The Company's General Retirement Plan provides participants benefits
after five years of service based on the average salary (the term salary being
equal to the amounts contained in the Salary column of the Summary
Compensation Table) for the final three years of employment and years in the
Plan at time of retirement. Normal retirement under the Plan is at age 65.
Plan benefits are subject to an offset for any Social Security benefits.
Benefits under the Plan may be reduced under certain provisions of the
Internal Revenue Code, as amended, and by salary deferrals under the Company's
deferred compensation plans (other than CODA contributions made under the
Savings Plan). Where any such limitations occur, the Company will pay (as an
operating expense) a retirement supplement to eligible executives designed to
maintain total retirement benefits at a formula level of the Plan. In order
to attract and retain executives, the Company provides supplemental retirement
benefits for executives who retire under the terms of the General Retirement
Plan and are at least 59 years of age, which increases the average salary by
the average of the highest three annual incentive awards out of the last five
consecutive years.
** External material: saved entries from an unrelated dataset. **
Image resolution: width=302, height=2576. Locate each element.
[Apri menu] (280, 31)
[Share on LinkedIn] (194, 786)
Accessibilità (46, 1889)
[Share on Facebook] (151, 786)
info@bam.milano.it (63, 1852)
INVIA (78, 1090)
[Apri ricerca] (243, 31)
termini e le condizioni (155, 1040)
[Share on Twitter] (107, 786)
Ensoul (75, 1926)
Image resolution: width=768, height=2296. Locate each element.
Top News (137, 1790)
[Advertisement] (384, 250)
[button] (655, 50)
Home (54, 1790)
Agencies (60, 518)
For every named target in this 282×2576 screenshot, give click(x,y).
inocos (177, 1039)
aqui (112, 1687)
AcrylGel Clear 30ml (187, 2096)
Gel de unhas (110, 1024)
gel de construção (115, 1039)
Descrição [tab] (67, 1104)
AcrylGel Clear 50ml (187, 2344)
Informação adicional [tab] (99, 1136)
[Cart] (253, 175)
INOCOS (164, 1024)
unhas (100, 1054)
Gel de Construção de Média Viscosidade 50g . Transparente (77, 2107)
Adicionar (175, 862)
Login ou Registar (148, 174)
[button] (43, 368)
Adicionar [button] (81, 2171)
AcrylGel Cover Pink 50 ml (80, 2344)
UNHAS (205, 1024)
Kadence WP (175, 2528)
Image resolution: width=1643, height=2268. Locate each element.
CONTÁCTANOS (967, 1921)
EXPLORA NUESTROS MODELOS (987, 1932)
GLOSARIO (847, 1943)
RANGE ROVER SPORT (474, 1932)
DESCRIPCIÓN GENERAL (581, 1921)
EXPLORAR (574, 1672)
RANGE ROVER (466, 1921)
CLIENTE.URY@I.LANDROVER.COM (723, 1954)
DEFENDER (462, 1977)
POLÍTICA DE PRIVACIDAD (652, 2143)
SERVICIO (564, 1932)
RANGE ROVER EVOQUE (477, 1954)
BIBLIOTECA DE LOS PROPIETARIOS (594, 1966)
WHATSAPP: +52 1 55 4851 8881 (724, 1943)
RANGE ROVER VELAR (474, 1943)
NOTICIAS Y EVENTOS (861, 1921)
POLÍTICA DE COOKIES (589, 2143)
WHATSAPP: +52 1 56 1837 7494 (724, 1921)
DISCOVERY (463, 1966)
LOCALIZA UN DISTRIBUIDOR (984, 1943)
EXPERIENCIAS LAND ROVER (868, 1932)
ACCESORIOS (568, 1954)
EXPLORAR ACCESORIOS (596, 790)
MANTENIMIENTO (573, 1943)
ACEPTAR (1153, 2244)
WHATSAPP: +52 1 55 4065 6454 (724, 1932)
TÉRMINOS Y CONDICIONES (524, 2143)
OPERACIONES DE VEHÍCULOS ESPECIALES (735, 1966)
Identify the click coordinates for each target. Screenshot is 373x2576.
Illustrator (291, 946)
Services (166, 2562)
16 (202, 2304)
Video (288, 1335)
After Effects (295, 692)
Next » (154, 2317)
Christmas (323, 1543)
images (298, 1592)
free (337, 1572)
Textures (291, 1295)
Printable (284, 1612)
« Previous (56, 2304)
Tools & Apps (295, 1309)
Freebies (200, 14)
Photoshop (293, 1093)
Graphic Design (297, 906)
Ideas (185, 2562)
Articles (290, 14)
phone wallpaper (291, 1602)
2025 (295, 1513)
The annual incentive amounts are equal to the amounts
shown in the Bonus column of the Summary Compensation Table. The current
age, years of credited service and compensation used to determine retirement
benefits for the above-named officers are as follows: Mr. Mitchell, 65 and 40
years of credit, $600,657; Mr. Davis, 64 and 39 years of credit, $439,250; Mr.
Derrick, 56 and 35 years of credit, $382,532; Mr. Wraase, 52 and 27 years of
credit, $312,949; and Mr. Torgerson, 52 and 27 years of credit, $200,710.
Annual benefits at age 65 (including the effect of the Social Security offset)
are illustrated in the table above.

Employment Agreements
- ---------------------

An employment agreement dated April 26, 1995 and amended September 22,
1995, between the Company and Mr. Mitchell provides for his continued
employment as Chief Executive Officer of the Company until the later of
January 1, 1997, or the effective date of the proposed merger with Baltimore
Gas and Electric Company at an annual salary determined by the Board of
Directors. The agreement provides for a supplemental retirement benefit
payable to Mr. Mitchell (or his surviving spouse) for a period of not less
than ten years in an amount equal to the excess of 65% of his final average
annual compensation (based upon salary paid or deferred during his final 12
months of employment and the target annual award during his last year of
employment) over the benefits to which he is entitled under the Company's
General Retirement Plan. The employment agreement also provides for certain
additional spouse benefits, and for the provision by the Company of
supplemental life insurance for Mr. Mitchell following his retirement. If the
proposed merger with Baltimore Gas and Electric Company is completed, Mr.
Mitchell's employment agreement will be superseded by an employment agreement
that he has entered into with Constellation Energy Corporation.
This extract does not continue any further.